[Stored data entries]

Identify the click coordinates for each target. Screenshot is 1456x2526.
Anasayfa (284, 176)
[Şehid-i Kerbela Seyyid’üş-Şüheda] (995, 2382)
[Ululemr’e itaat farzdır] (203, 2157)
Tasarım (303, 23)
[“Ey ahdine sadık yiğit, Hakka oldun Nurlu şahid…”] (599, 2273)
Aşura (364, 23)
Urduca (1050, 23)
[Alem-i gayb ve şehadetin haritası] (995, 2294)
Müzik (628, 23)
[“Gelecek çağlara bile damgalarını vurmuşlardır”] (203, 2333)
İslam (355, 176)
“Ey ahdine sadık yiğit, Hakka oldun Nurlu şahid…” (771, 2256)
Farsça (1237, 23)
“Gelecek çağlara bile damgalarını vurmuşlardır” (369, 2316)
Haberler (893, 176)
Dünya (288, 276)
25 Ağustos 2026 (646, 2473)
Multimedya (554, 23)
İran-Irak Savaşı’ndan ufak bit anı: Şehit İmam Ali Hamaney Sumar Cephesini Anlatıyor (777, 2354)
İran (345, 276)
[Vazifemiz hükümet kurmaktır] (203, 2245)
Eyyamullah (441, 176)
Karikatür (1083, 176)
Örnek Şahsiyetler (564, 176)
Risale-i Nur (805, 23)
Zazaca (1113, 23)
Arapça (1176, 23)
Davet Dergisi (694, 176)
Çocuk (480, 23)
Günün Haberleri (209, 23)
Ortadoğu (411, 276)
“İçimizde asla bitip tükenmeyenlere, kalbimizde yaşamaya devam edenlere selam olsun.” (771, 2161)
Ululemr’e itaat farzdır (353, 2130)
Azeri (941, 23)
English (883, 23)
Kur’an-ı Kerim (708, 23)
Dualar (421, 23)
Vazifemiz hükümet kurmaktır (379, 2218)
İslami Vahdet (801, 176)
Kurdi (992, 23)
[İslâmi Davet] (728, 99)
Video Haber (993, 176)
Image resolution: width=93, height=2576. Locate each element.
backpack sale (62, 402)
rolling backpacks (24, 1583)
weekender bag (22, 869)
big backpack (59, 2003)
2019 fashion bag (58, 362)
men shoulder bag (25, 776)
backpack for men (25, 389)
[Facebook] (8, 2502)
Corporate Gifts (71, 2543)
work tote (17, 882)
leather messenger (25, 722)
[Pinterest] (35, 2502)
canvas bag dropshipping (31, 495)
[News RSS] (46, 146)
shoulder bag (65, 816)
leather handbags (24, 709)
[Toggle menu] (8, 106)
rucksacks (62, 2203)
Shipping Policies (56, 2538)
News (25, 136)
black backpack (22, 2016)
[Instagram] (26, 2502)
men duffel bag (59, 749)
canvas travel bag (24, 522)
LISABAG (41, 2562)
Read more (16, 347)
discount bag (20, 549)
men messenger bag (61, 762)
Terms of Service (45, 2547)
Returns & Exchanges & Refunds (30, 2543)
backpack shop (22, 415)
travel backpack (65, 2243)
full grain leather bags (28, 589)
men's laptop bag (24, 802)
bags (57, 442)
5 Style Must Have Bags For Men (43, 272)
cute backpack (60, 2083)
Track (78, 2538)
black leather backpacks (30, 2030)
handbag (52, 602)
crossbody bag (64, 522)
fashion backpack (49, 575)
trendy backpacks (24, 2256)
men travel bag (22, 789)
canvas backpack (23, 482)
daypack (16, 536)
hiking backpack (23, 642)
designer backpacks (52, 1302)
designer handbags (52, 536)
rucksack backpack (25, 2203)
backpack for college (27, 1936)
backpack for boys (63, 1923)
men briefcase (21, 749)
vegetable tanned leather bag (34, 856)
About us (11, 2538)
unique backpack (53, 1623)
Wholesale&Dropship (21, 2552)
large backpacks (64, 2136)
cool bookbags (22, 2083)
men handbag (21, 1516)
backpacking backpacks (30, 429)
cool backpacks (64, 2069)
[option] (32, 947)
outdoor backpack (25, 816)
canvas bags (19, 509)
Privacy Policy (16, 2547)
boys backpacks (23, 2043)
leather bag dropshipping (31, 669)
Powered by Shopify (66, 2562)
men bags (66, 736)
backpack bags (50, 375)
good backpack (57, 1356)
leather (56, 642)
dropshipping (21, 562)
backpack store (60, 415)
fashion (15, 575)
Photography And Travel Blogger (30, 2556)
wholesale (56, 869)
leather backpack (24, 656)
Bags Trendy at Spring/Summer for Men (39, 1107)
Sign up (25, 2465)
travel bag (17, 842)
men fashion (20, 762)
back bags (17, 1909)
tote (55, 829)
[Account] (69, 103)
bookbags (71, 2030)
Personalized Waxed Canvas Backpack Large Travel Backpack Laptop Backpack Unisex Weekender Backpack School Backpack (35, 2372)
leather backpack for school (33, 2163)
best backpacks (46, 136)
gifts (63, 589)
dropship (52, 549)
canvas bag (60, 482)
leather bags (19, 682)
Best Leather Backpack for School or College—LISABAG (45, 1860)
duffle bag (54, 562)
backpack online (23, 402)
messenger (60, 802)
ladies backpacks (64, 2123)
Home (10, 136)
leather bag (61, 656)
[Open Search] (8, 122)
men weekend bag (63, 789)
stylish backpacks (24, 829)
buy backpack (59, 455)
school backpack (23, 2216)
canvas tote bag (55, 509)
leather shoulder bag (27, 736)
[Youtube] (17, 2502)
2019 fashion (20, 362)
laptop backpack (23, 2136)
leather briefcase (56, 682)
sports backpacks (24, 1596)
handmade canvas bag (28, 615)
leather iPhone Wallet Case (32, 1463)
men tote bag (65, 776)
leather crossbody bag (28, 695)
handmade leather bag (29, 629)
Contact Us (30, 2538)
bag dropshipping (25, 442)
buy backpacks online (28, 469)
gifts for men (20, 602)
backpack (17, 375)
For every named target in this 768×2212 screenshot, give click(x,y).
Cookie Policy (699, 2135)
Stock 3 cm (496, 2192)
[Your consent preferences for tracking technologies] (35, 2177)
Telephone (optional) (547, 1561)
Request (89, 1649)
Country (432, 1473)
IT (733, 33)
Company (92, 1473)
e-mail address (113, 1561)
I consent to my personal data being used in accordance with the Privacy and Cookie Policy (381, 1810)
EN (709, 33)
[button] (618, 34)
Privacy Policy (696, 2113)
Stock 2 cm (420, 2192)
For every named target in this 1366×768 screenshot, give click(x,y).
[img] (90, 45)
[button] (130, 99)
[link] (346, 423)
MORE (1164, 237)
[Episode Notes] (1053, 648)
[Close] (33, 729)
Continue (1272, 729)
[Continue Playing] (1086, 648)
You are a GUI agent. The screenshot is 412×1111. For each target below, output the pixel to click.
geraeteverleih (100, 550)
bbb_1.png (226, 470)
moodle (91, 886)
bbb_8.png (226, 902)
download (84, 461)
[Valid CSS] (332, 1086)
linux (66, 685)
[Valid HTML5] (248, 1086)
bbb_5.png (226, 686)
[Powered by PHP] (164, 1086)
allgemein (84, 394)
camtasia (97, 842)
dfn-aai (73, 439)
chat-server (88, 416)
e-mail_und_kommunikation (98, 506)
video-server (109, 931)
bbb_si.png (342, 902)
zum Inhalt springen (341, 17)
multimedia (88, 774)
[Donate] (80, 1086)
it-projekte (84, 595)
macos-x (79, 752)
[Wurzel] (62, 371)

_Work required_. Using the entries shown above, reproduce verbatim the lines from the line bearing "[img] (90, 45)" to the line bearing "bbb_5.png (226, 686)", inclusive.

_Final answer_.
[img] (90, 45)
[button] (130, 99)
[link] (346, 423)
MORE (1164, 237)
[Episode Notes] (1053, 648)
[Close] (33, 729)
Continue (1272, 729)
[Continue Playing] (1086, 648)
You are a GUI agent. The screenshot is 412×1111. For each target below, output the pixel to click.
geraeteverleih (100, 550)
bbb_1.png (226, 470)
moodle (91, 886)
bbb_8.png (226, 902)
download (84, 461)
[Valid CSS] (332, 1086)
linux (66, 685)
[Valid HTML5] (248, 1086)
bbb_5.png (226, 686)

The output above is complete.